If we did fix the PyCode_Optimize interface, then sure, instead of exposing the same code, we could keep it hidden and separately change byteplay to duplicate the same interface we could have exposed. But why?

Also, byteplay is actually a very small module, and the only hard part of it is the part that keeps in sync with the dis module across each new Python version and does the same things backward-compatibly for pre-3.4 versions. There's really nothing to "modularize" there. If 3.6 had an extended dis module and C API as I've suggested, in 3.6+ it could just become a shim around what's already in the stdlib, which would then be useful for backward compat for anyone who wants to write bytecode processing import hooks or decorators that work with 3.5 and 3.6, or maybe even with 2.7 and 3.6. I think that probably _is_ worth doing, but that's not a proposal for stdlib, it's a proposal for byteplay (and only if this proposal--and PEP 511, of course--goes through).

>> So, what's wrong with that? The biggest problem is that, after each new Python release, anyone using a bytecode transformer will have to wait until byteplay is updated before they can update Python.
> 
> That's a problem common to any library. You always need to wait until
> your dependencies are ported to a new version of a language.

In theory, yes. In practice, when Python 3.6 comes out, every library in my site-packages from 3.5 will continue to work, most of them without even needing a recompile, except for byteplay, and that's been the same for almost every release in Python's history. So that does make it special in practice.

> Byteplay looks special because it explicitly depends on an interface
> with no backwards compatibility guarantees. But once everyone starts
> writing bytecode transformers, it won't be special any more: *any*
> bytecode utility library will have the same problem. Do we add them all
> to force them to follow Python's release cycle?

Since byteplay is the only one that's still alive and being updated, and "all of them" is just one, yes, that's exactly what we do.

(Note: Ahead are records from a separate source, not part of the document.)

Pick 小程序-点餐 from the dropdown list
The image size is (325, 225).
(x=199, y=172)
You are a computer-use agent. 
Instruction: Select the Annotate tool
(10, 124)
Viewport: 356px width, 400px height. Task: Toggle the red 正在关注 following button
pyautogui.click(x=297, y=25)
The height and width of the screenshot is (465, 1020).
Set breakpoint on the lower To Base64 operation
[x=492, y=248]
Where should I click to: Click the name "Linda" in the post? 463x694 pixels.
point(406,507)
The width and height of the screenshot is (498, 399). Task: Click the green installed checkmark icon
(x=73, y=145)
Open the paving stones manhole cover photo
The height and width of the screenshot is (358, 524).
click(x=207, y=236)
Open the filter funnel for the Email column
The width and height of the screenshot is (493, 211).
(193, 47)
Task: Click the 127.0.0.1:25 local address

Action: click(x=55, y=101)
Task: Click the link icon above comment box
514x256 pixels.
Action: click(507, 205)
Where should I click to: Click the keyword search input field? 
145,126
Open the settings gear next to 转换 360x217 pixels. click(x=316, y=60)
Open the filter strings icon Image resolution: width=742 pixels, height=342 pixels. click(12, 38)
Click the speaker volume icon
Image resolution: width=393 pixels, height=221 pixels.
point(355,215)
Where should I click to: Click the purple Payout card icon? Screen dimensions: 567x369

And "forcing it to follow Python's release cycle" is not a problem. The only time there are significant updates to the library is when there's a new version of Python to deal with, or when someone finds a bug in the way it deals with the latest version of Python that wasn't discovered immediately.

At any rate, if everyone begins writing bytecode transformers, that makes the existing problem worse, it doesn't solve it.

>> Also, some people are going to try to do it from scratch instead of adding a dependency, and get it wrong, and publish processors that work on most code but in weird edge cases cause a SystemError or even a segfault which will be a nightmare to debug.
> 
> Shame on them. But is this really a reason to include one blessed
> convenience interface in the language itself?

Yes. Expecting people to update the lnotab, etc., as currently designed is a bad idea, especially given the way things go wrong if they get it wrong. If we're providing an interface that exposes this stuff to normal developers and expects them to deal with it, we should have tools to make it tractable. 

>> And it's annoying that anyone who wants to hack on the bytecode representation pretty much has to disable the peephole optimizer.
> 
> I'm sure this individual problem can be solved in a less invasive way.

I'm not. Short of rewriting the peephole optimizer to a new interface, how would you solve it?

I think this is a pretty minor problem in the first place (how often do people want to hack on the bytecode representation? and how often do people do so who aren't pretty experienced with Python and CPython?), which is why I tossed it in at the end, after the real problems.

>> Or we could just remove bytecode transformers from PEP 511. PEP 511 still seems worth doing to me, even if it only has AST transformers, especially since all or nearly all of the examples anyone's come up with for it are implementable (and easier to implement) at the AST level.
> 
> This looks like an OK solution. It can always be added back.

Well, I assume Victor has an argument for why it's not OK, but I think it would make things simpler.